– Отчего же? – отозвалась она.
– Тогда говорите.
Молодая женщина сказала все с той же несколько насмешливой интонацией:
– Я хотела бы узнать… раз уж вам вздумалось устраивать надо мной суд, да еще так, как в Средневековье… вы действительно всерьез верите выдвинутым против меня обвинениям? Если да, то вы, пожалуй, могли бы без промедления приговорить меня к сожжению заживо, как приговаривали ведьм, шпионок и вероотступниц, коих святая инквизиция никогда не прощала.
– Нет, – ответил Годфруа д’Этиг, – эти истории из вашей жизни были рассказаны лишь для того, чтобы несколькими штрихами дать о вас максимально ясное представление.
– И вы полагаете, что дали обо мне максимально ясное представление?
– В том ракурсе, который нас интересует, да.
– Не много же вам нужно. Ну и какую связь вы усматриваете между этими историями?
– Я вижу три связующие нити. Во-первых, свидетельства людей, которые вас узнали и благодаря которым мы шаг за шагом можем вернуться в самое отдаленное прошлое. Во-вторых, ваше собственное признание.
– Какое признание?
– Вы повторили принцу Аркольскому слово в слово разговор, который произошел между вами на моданском вокзале.
– Действительно, – сказала она. – Что еще?
– Еще? Вот три портрета, на которых изображены именно вы. Ведь это вы, не правда ли?
Она взглянула на них и подтвердила:
– На трех этих портретах изображена я.
– Отлично, – кивнул Годфруа д’Этиг. – Первый – это миниатюра, написанная в тысяча восемьсот шестнадцатом году в Москве с Жозины, графини Калиостро. Второй – фотография, датируемая тысяча восемьсот семидесятым годом. А этот последний снимок сделан недавно в Париже. Все три портрета подписаны вами. Одна и та же подпись. Один почерк. Одинаковый росчерк.
– И что это доказывает?
– Это доказывает, что одна и та же женщина…

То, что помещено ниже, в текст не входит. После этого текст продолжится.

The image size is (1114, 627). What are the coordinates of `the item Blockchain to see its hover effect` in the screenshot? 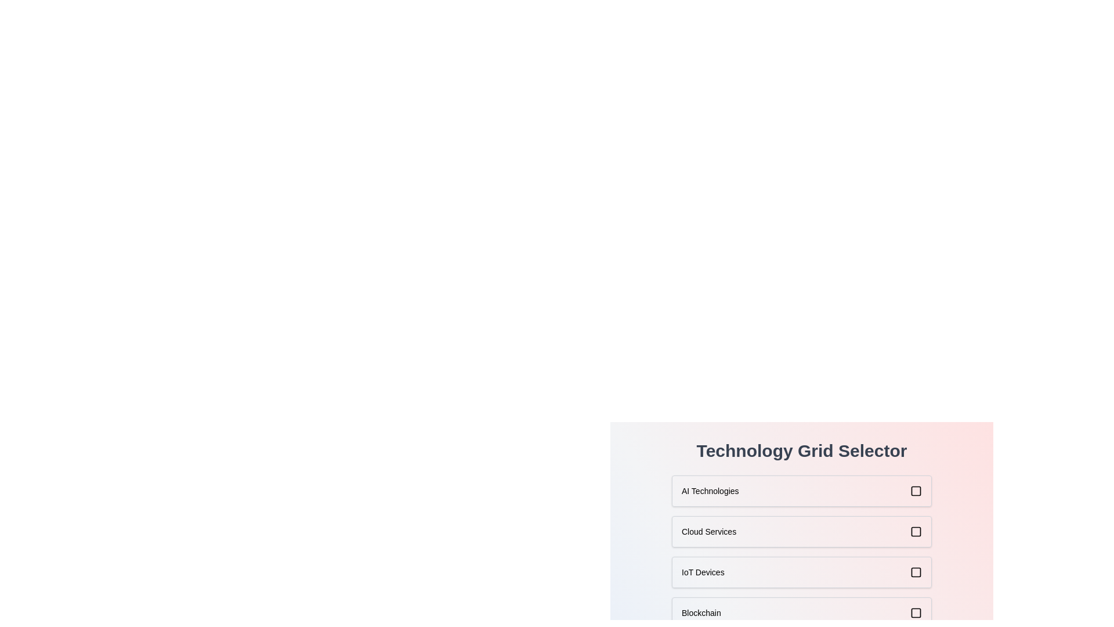 It's located at (802, 612).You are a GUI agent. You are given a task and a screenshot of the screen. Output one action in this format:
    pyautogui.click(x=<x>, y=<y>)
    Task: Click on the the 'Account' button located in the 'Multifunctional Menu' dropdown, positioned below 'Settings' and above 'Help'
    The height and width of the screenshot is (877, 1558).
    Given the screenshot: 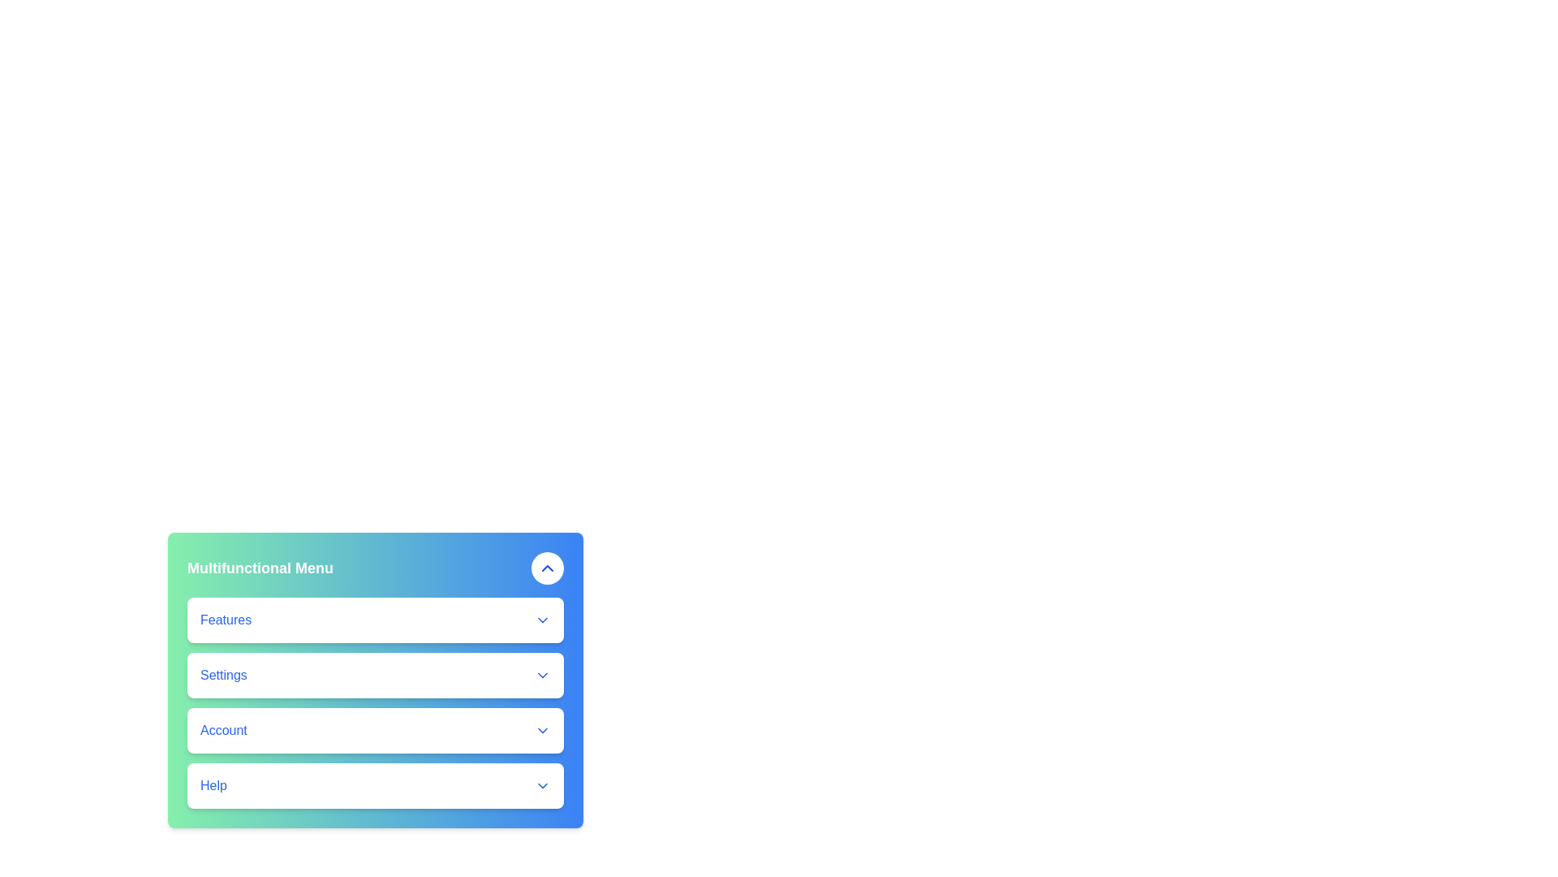 What is the action you would take?
    pyautogui.click(x=374, y=729)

– Что одна и та же женщина, – перебила она его, – в тысяча восемьсот девяносто четвертом году выглядит так же, как в тысяча восемьсот шестнадцатом и в тысяча восемьсот семидесятом. На костер ее!

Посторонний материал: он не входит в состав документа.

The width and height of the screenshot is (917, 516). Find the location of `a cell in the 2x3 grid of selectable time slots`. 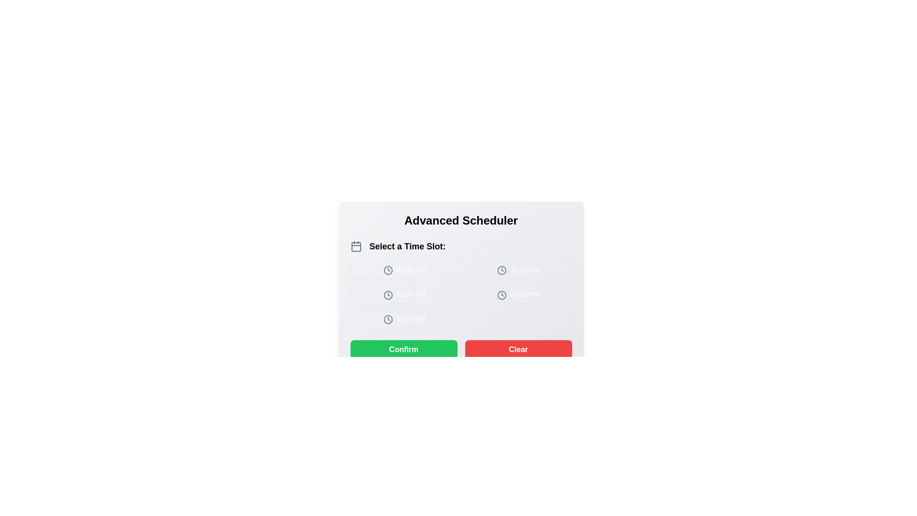

a cell in the 2x3 grid of selectable time slots is located at coordinates (461, 294).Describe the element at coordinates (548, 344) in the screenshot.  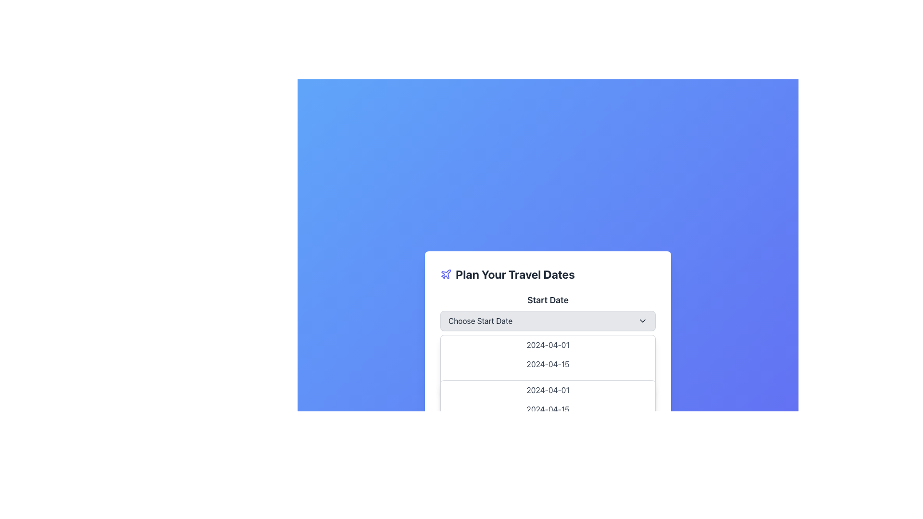
I see `the first date option '2024-04-01' in the dropdown list beneath the 'Choose Start Date' selector box` at that location. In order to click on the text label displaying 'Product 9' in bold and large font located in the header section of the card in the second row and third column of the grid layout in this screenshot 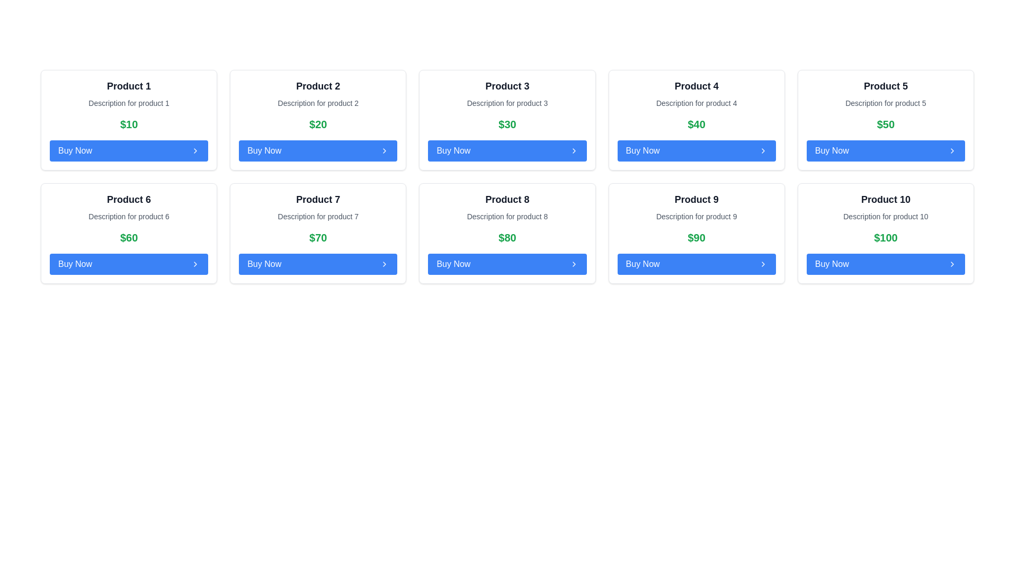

– Не смейтесь, мадам. Вы знаете, что смех для нас – худшее из оскорблений.
Она нетерпеливо отмахнулась от него и пристукнула по подлокотнику:
– В конце концов, господа, не пора ли прекратить этот фарс? Что все это значит? В чем вы меня обвиняете? Почему я здесь?

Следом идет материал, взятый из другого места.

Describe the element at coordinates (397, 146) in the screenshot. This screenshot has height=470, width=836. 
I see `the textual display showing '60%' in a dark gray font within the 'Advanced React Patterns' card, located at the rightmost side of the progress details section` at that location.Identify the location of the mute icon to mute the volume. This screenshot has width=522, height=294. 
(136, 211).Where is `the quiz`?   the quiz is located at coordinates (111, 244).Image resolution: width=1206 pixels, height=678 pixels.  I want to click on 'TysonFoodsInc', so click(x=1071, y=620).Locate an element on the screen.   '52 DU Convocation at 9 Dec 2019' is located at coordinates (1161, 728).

– Вы здесь, мадам, чтобы дать нам отчет о совершенных преступлениях.
– Каких преступлениях?
– Нас с друзьями было двенадцать; двенадцать человек, которые шли к одной цели. Сегодня нас только девять. Трое других убиты вашей рукой.
Тень улыбки (по крайней мере так показалось Раулю д’Андрези) скользнула по губам Джоконды. Впрочем, ее прекрасное лицо тут же обрело привычное выражение спокойствия, словно ничто не могло нарушить безмятежности этой женщины, даже ужасное обвинение, выдвинутое против нее с такой ненавистью. Неужели обычные чувства, свойственные человеческому роду, – негодование, возмущение или ужас – ей неведомы? Во всяком случае, она никак их не выказывала. До чего же странно! На ее месте любая другая женщина, виновная или нет, возражала бы, а она молчала, и невозможно было понять, свидетельствовало ли это о цинизме или о невиновности.
Друзья барона тоже молчали; на их напряженных лицах читалась ожесточенность. Рауль заметил Боманьяна, который оставался почти полностью невидимым для Жозефины Бальзамо. Он сидел, закрыв лицо руками. Но глаза его сверкали между раздвинутыми пальцами, а взгляд жег ненавистную ему женщину.